Değerli dostlar, 1981 Sakatlar Yılı sonrasında, 1982 yılından 1992 yılına dek 10 yıl boyunca tüm dünya 10 – 16 Mayıs arasını Sakatlar Haftası olarak değerlendirdi. 1992 yılından sonra bu hafta, yerini resmî olarak 3 Aralık Sakatlar Günü’ne bırakmış olsa da, Türkiye gibi bazı ülkelerde hâlen 10 – 16 Mayıs arası Sakatlar Haftası olarak değerlendirilmeye devam ediliyor.
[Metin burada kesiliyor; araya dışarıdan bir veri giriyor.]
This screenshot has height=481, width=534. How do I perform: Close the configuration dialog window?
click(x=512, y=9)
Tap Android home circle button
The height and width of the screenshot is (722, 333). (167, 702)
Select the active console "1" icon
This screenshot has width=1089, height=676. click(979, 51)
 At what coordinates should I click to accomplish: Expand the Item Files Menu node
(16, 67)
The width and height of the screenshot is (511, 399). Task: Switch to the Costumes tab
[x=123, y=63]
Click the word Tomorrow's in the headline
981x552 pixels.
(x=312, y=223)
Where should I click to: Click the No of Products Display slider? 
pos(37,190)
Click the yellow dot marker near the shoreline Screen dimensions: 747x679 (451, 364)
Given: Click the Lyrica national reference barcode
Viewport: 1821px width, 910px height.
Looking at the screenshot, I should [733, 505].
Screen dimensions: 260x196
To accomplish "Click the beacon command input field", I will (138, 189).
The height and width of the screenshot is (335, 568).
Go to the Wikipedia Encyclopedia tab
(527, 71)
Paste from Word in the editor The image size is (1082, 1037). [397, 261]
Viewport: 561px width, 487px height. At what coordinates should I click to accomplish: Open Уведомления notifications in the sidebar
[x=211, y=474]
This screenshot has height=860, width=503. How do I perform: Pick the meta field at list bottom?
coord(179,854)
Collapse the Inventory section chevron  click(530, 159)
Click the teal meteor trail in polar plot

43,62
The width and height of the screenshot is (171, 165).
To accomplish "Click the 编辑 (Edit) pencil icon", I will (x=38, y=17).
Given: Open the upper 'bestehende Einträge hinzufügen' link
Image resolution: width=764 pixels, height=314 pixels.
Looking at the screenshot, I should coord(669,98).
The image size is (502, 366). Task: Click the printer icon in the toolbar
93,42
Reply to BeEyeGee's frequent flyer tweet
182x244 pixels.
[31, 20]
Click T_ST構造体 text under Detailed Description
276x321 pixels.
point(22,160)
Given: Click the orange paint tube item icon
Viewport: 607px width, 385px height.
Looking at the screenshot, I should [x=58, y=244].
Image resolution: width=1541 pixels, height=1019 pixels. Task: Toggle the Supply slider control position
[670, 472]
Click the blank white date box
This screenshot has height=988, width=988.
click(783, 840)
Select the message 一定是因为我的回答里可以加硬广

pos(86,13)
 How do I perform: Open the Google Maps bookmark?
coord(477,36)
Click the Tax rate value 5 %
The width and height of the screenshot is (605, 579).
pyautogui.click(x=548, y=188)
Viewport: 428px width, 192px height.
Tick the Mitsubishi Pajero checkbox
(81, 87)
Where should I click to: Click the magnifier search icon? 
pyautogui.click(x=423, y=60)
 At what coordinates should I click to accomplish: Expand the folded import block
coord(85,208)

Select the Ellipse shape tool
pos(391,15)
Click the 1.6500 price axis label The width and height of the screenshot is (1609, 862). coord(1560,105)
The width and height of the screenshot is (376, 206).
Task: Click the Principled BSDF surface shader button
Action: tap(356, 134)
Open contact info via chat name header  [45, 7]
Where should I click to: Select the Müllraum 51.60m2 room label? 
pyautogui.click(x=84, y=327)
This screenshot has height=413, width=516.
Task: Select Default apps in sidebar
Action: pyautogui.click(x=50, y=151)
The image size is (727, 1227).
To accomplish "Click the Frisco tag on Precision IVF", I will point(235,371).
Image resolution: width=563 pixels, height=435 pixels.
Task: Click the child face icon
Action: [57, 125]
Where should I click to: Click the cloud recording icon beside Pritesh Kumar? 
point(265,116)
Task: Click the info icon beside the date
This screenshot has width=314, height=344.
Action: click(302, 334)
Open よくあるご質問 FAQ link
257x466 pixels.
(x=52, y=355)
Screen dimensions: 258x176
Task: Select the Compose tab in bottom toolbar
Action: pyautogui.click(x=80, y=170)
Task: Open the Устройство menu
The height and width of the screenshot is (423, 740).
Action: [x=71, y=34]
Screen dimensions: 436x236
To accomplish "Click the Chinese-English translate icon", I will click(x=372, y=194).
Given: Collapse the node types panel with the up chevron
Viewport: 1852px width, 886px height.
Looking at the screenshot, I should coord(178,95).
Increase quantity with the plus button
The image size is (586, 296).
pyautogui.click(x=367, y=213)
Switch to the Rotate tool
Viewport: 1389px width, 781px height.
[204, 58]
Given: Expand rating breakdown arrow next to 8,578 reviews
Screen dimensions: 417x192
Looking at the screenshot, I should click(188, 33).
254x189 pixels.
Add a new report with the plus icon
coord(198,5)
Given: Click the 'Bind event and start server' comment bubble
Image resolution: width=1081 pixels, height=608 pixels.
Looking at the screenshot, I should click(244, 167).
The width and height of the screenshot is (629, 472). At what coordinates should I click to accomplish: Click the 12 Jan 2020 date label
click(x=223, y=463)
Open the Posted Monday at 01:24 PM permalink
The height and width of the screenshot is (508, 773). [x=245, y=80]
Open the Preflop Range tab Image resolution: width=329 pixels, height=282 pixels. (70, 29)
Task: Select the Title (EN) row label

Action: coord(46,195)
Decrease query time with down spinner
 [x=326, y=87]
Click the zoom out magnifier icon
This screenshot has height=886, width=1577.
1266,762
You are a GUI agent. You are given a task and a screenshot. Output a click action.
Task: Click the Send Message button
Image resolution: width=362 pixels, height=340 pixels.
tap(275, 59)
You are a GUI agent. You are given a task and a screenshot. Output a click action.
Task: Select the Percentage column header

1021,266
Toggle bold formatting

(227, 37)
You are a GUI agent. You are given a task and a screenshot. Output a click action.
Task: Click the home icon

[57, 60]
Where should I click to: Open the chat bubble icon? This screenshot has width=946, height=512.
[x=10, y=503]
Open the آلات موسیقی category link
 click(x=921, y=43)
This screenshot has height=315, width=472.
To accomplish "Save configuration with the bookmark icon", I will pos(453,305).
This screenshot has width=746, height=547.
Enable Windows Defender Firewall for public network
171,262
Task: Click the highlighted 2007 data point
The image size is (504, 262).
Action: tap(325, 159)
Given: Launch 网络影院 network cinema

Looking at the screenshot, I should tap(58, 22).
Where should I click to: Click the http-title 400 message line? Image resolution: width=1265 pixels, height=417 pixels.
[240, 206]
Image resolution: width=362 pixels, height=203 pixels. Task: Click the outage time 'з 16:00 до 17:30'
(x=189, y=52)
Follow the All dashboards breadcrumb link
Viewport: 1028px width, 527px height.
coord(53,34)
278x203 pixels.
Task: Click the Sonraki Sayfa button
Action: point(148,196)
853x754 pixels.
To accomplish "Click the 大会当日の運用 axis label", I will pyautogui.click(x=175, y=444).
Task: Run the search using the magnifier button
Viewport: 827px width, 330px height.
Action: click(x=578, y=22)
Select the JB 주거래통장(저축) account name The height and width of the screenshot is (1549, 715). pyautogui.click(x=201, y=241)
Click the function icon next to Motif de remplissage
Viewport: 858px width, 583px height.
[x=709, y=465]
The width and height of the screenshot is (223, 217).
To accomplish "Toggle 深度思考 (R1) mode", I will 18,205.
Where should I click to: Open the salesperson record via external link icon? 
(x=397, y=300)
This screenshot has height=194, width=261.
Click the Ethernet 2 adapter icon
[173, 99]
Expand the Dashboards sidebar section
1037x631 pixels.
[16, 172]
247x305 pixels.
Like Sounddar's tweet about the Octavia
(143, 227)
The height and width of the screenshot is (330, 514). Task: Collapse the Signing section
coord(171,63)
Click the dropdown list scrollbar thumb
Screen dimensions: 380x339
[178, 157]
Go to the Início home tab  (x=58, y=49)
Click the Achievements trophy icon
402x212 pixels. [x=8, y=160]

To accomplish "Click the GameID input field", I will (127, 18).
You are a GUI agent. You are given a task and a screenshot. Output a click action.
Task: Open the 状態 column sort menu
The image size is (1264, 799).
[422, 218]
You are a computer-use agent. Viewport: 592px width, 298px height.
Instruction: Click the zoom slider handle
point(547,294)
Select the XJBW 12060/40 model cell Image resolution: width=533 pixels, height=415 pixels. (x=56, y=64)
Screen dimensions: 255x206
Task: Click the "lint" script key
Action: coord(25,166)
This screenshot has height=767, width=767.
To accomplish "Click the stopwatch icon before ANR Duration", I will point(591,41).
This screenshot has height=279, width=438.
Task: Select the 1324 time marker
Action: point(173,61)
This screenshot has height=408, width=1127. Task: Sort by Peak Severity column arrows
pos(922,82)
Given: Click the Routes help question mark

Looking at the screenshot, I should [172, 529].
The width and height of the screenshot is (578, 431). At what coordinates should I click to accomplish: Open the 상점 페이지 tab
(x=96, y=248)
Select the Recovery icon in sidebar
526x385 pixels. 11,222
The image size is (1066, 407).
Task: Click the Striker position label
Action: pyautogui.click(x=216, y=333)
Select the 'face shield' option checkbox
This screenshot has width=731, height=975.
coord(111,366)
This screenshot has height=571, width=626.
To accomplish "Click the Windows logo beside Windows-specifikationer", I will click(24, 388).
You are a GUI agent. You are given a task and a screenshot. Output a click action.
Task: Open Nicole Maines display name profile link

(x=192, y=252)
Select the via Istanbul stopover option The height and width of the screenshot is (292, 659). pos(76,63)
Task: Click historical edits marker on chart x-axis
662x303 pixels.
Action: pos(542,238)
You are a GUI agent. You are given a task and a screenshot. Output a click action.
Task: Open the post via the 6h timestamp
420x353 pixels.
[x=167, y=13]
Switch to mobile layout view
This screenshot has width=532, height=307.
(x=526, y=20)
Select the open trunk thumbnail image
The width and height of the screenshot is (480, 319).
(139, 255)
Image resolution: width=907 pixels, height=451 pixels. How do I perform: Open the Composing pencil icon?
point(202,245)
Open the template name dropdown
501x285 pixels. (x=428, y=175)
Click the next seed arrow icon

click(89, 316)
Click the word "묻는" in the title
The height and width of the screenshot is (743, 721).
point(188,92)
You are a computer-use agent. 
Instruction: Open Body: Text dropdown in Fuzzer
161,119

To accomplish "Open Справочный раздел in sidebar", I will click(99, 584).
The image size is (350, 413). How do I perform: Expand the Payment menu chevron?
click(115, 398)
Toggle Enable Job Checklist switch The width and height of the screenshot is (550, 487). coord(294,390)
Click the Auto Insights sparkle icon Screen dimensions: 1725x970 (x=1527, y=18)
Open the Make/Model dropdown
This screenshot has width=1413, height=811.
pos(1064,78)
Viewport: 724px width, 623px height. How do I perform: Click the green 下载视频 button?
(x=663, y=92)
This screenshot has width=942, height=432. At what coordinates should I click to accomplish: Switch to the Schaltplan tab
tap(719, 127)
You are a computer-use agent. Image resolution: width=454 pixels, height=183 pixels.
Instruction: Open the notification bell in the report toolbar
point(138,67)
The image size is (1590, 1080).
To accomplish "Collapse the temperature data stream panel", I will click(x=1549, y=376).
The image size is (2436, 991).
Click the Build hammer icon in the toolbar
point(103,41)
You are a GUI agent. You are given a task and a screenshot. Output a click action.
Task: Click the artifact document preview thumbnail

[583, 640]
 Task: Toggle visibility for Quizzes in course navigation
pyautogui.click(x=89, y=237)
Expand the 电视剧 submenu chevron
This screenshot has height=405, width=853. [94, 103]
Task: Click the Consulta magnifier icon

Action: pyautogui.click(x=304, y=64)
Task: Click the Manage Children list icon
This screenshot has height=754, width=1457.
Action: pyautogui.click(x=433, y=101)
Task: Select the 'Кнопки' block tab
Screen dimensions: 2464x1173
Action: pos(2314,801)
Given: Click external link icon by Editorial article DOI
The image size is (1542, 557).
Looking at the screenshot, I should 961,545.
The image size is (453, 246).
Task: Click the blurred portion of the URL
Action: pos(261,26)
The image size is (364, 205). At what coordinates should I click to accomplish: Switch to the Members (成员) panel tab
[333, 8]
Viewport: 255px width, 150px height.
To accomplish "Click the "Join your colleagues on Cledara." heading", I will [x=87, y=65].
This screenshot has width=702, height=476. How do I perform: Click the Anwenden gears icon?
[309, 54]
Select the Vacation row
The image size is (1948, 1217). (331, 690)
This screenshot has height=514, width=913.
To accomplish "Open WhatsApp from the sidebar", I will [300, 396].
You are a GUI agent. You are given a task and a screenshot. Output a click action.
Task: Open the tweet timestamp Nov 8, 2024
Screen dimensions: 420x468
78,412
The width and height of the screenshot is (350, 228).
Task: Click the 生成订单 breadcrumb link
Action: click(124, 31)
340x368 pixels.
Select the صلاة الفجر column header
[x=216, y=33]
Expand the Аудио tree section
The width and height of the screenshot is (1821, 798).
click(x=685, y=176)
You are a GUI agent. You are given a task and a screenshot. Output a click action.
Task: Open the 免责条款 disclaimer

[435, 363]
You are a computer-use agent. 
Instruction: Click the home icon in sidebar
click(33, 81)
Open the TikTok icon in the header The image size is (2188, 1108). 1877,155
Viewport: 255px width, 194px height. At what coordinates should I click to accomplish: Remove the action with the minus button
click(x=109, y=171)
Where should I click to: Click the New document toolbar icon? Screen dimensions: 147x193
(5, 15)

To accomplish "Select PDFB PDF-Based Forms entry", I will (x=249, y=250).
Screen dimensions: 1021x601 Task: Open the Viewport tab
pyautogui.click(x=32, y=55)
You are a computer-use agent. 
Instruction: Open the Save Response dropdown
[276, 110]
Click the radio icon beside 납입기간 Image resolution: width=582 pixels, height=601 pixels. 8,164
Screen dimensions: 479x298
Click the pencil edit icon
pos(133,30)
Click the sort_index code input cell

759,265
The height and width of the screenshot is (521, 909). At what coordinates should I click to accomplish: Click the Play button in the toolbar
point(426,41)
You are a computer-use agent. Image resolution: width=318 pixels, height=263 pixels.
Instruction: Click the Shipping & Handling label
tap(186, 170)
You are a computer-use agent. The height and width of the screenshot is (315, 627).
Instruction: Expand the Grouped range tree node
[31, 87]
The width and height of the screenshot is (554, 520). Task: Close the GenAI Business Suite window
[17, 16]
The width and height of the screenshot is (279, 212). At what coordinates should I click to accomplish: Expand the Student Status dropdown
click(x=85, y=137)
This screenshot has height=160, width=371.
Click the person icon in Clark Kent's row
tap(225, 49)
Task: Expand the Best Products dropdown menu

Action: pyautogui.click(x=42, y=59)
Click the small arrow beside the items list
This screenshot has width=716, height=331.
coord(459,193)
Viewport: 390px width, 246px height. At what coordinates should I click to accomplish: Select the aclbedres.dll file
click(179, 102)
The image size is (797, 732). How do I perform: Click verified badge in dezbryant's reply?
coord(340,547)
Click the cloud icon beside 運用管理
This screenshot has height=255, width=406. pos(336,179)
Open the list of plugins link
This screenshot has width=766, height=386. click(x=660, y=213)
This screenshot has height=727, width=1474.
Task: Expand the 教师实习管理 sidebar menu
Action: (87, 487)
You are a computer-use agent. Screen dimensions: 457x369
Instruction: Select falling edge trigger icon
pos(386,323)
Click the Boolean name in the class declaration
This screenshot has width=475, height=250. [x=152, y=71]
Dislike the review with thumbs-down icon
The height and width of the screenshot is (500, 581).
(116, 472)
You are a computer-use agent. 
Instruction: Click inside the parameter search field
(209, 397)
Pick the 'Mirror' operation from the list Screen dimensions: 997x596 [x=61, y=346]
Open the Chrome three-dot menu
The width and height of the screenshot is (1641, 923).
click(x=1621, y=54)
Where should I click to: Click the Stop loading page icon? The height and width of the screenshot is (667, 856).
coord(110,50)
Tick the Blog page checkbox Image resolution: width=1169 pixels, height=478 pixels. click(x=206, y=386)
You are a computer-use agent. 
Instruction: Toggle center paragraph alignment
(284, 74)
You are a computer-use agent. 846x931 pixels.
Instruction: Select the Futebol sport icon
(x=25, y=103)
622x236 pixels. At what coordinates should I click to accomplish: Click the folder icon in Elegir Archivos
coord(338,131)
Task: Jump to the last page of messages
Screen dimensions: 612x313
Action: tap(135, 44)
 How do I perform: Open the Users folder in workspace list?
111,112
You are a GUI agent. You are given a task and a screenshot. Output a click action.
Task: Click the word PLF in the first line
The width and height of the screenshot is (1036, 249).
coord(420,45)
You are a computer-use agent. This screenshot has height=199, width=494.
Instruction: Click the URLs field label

Bu haftanın amacı, engellilik alanında yapılan ve yapılmayan işlerin, çözülmesi gereken sorunların tartışılması ve çözüm yollarının gösterilmesi gibi etkinlikleri gerçekleştirmek. Ancak, 1982 yılından bu yana ülkemizde yaşanan sakatlar haftası etkinliklerinin genelinde bu tür bir yaklaşıma rastlamadığımızı bildirmek gerekiyor. Bu durumun birçok nedeni olabilir ancak, bu nedenler arasında “engellilerin artık tartışmaya değer bir sorununun bulunmadığı” gibi bir nedenin sayılamayacağı çok açık.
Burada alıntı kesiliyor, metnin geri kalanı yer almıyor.